- Your task
Include no pictures. Output exactly the lines from the one that contains "The width and" through the final line of the entries.

- Stored items
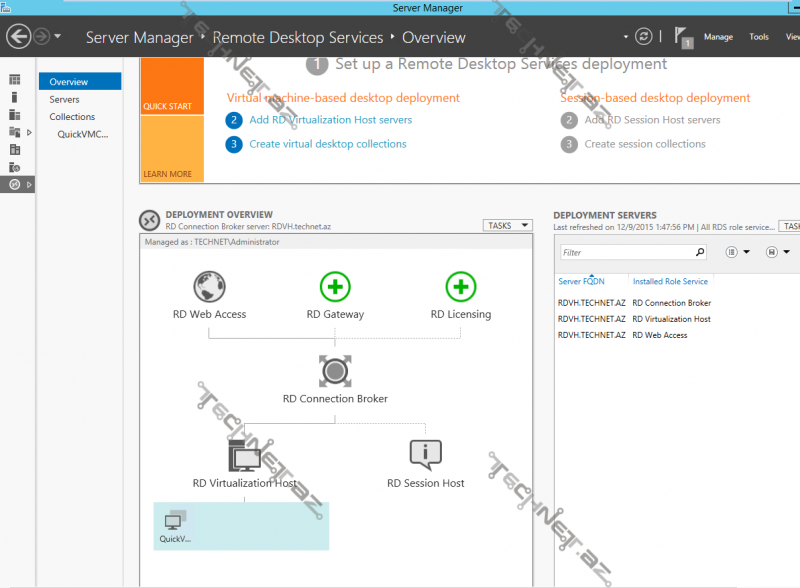
Task: Add RD Licensing via green plus icon
Action: [x=460, y=287]
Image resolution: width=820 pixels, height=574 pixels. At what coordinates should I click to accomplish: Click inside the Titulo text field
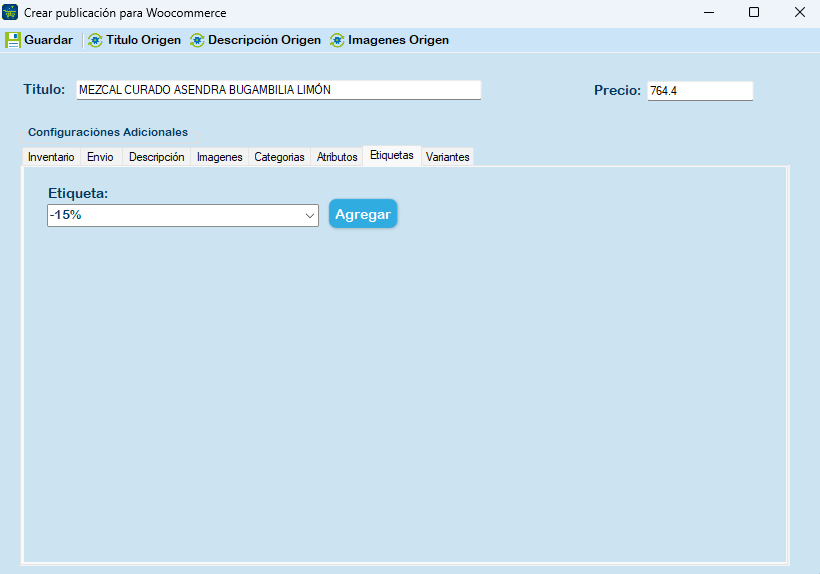tap(278, 90)
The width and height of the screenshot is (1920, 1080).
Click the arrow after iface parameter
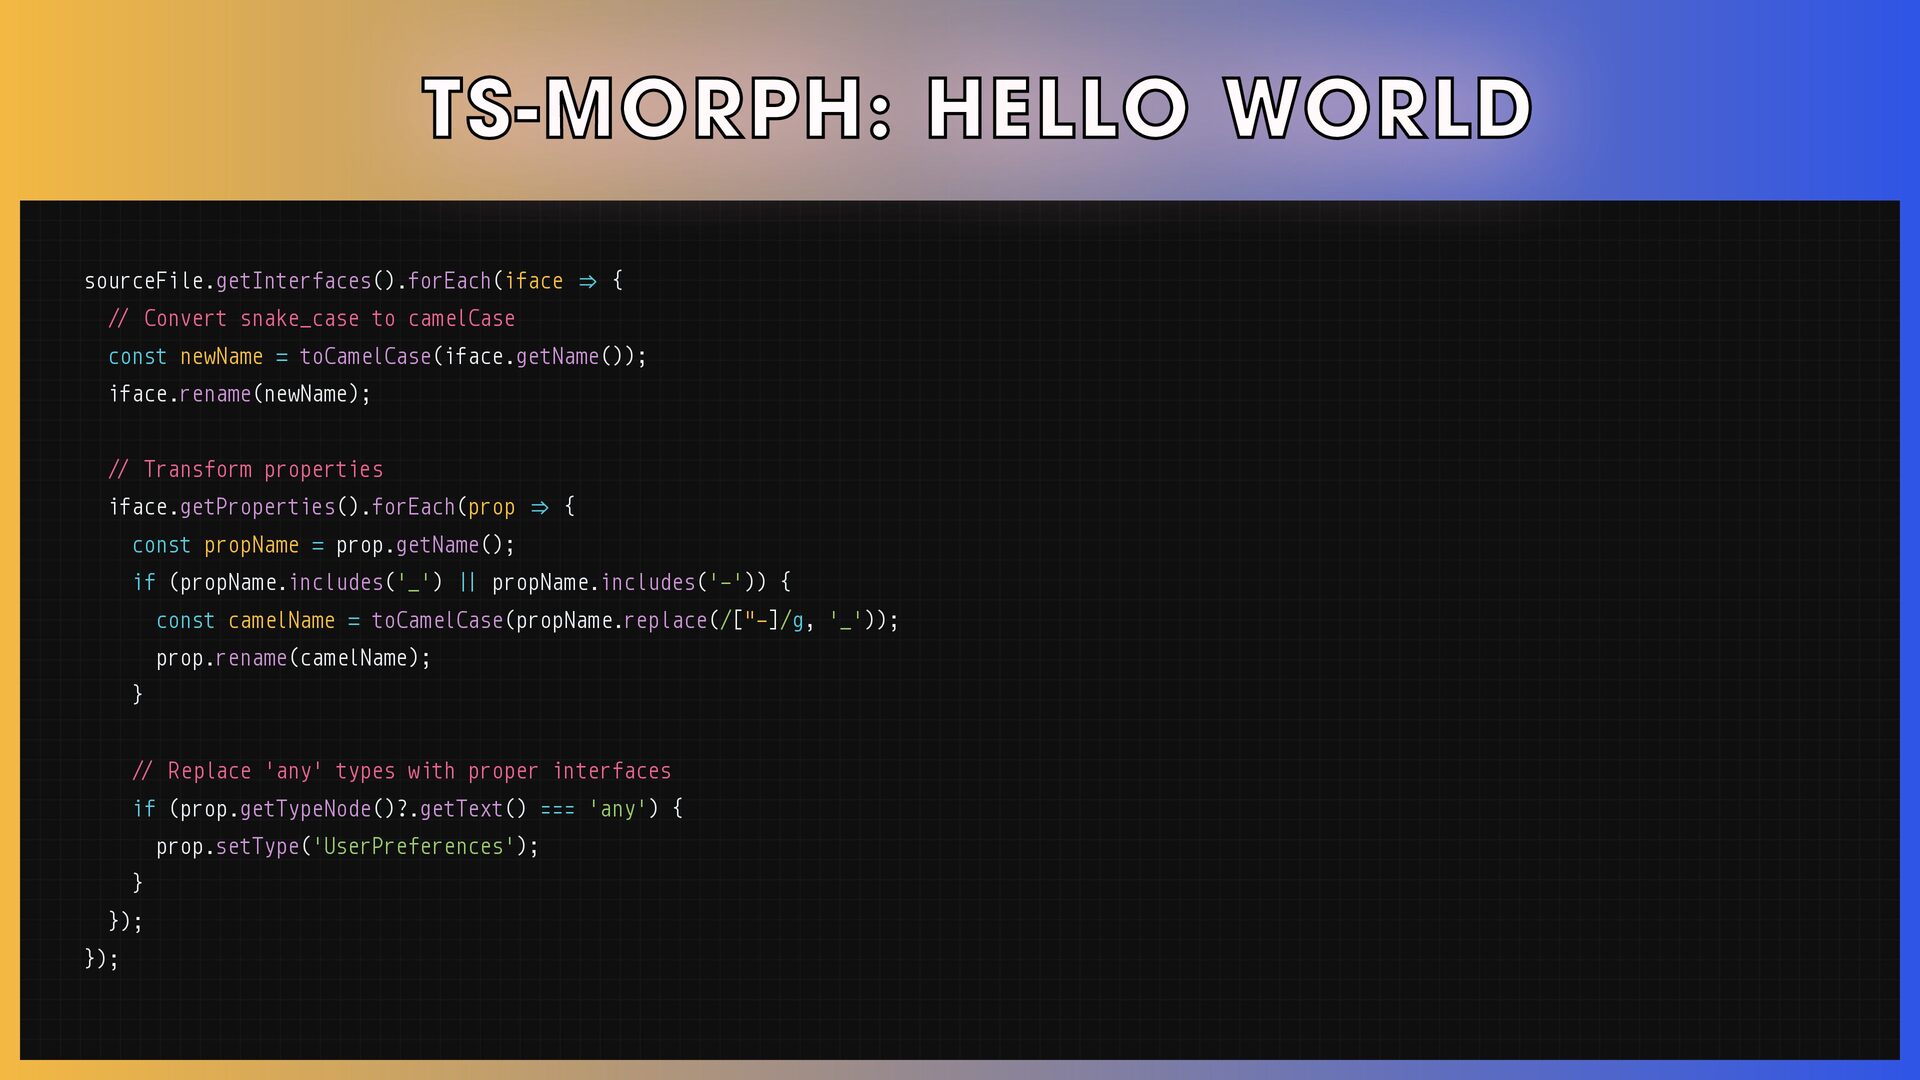[587, 282]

- Task solution
The width and height of the screenshot is (1920, 1080).
Click the arrow after iface parameter
[587, 282]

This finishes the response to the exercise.